Housing affordability is the top concern for metro Atlanta residents, topping traffic, crime and the economy, according to a sweeping poll released Friday by the Atlanta Regional Commission.
In the ARC’s annual Metro Atlanta Speaks Survey, 28% of respondents said housing affordability is the biggest problem the region faces. Coming in second was traffic, with 24% saying it was the top issue. Crime and the economy tied for third place, each garnering 13% of the vote.
The ARC, which is the metro’s regional planning agency, has conducted its survey annually since 2013 (except for 2022) to understand how residents perceive their quality of life.
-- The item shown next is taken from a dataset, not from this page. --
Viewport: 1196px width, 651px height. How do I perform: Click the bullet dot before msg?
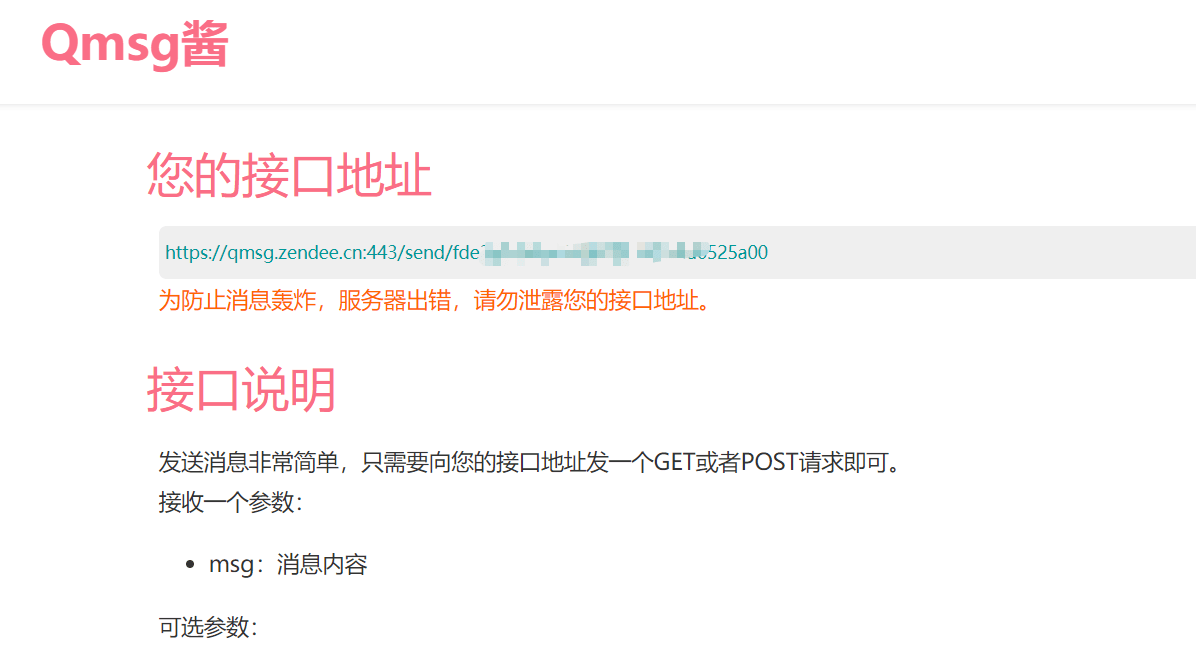click(190, 565)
The hybrid phone and online survey polled 4,121 adults across the 11-county Atlanta area during August to ask their thoughts on a range of issues, from housing and jobs to artificial intelligence.
Last year, the economy ranked as the top issue facing metro Atlanta, supplanting crime for the number one spot.
This is the first year housing affordability has been an option for the biggest problem facing metro Atlanta. In years prior, the ARC had considered housing costs as part of the economy overall, but after hearing from local officials and residents that this was a growing area of concern, the agency decided to make it a distinct option.
“We were previously known as a sort of affordable haven, the South and Atlanta. Over time that has changed,” Ann Carpenter, the ARC’s chief research and innovation officer, told The Atlanta Journal-Constitution.
“We realized that we really needed to drill in our category of the economy as a concern, what is really contributing to that.”
But not every county feels housing is the top concern. Residents in Cherokee, Forsyth and Gwinnett all ranked traffic as the region’s biggest problem.
Overall, more than 60% of residents said if they had to move right now, they could not afford to move to another house or apartment in the neighborhood where they currently live.
When asked what the main reason was for the housing affordability problems, 44% of respondents said it was because of developers building units that were too expensive while 35% attributed it to investors buying properties to rent out.
For several years, metro Atlanta has been a top market for Wall Street investors to buy houses to convert into rentals. An AJC investigation in 2023 found the flood of Wall Street cash was pushing homeownership out of reach for many middle class families.
The region, like much of the country, also saw a surge in home prices during the pandemic, though that has since moderated amid an increase in mortgage interest rates, which also makes homebuying more expensive.
Carpenter said though residents’ perceptions are that the causes were developers and investors, the reason for rising housing costs is because of a lack of supply to meet the demands of a growing region.
“This is not just a city of Atlanta problem anymore, this is really a metro-wide issue, and it’s going to take a lot of stakeholders coming together, different sectors and different parts of the region, and we’re aiming to do that through some of our work,” Carpenter said, pointing to the ARC’s work on housing strategy.
Housing affordability has been a key issue for Atlanta Mayor Andre Dickens, who is also chair of the ARC. Since 2022, he has pledged to build tens of thousands of new units of housing.
“On this year’s survey, the concerns over housing affordability came through loud and clear,” Dickens said in a statement. “Our region is making meaningful progress on this challenge, but there’s no doubt we have more work to do.”
Overall, pessimism among residents in the region is increasing, with more than 46% of people saying living in metro Atlanta in three to four years will be worse than it is right now. Last year, only a third of respondents felt that way.
More than half of respondents also feel now is a bad time to find a well-paying job, compared with last year when a plurality of people felt it was a good time to find a good job.
But feelings are mixed when it comes to artificial intelligence. While about 61% of respondents said the technology would increase business productivity and about half said it would make life easier, nearly three-quarters also said it would decrease the number of available jobs.
The survey was administered by Kennesaw State University’s A.L. Burruss Institute of Public Service and Research and has a margin of error of 1.5% for the overall region, and a varying margin of error of 3.8% to 5.7% for individual jurisdictions.